South Africa’s President Cyril Ramaphosa has expressed support for an ongoing campaign to remove statues glorifying the apartheid past.
“Monuments glorifying our divisive past should be repositioned and relocated,” Ramaphosa said in his virtual address marking the country’s Heritage Day which encourages South Africans to celebrate their culture and the diversity of their beliefs and traditions.
South Africa comes from a history of prejudice and exclusion, and since democracy in 1994, the country has worked to transform its heritage landscape, Ramaphosa said.
The naming and renaming of towns and cities form part of this, as well as the erection of new statues and monuments, the president said.
He spoke as a campaign to remove statues glorifying historical apartheid figures was gaining momentum, with support mainly from blacks but opposition from the whites.

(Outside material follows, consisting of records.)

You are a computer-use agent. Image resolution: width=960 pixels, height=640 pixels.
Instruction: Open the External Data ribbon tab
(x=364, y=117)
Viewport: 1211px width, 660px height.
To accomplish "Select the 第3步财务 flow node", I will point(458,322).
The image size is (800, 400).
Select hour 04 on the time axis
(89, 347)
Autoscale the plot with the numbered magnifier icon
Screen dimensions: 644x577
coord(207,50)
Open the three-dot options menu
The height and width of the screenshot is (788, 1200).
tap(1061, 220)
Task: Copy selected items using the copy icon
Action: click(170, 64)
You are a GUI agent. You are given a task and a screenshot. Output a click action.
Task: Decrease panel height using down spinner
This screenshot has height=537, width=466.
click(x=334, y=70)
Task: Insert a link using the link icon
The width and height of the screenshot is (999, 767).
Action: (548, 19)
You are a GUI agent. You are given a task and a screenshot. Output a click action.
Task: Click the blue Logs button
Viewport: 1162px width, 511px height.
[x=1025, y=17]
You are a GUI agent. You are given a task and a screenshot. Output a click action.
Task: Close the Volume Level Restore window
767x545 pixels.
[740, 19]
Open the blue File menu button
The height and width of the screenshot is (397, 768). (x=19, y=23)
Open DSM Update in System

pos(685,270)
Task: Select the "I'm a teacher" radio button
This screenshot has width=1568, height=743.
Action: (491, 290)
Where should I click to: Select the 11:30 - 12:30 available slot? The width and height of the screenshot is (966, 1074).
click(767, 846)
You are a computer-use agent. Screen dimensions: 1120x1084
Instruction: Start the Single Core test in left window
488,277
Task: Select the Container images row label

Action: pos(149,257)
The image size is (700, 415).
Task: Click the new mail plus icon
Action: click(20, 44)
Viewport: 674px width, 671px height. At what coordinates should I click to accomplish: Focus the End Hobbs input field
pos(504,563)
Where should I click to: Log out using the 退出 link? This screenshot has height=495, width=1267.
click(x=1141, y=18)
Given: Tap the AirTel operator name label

Ramaphosa acknowledged that the campaign has generated controversy, “with some saying we are trying to erase our history.” Building a truly non-racial society means being sensitive to the lived experiences of all this country’s people, Ramaphosa said in support of the campaign.
“We make no apologies for this because our objective is to build a united nation,” he said.
“Any symbol, monument or activity that glorifies racism, that represents the country’s ugly past, has no place in democratic South Africa, Ramaphosa stressed.
The struggle against apartheid was first and foremost aimed at ensuring that all the South African people should reclaim their dignity, black and white, said the president.
Restoring their dignity is the preoccupation of this administration, Ramaphosa said.
“In the wake of COVID-19, and well into the future, it will remain our singular concern,” he added.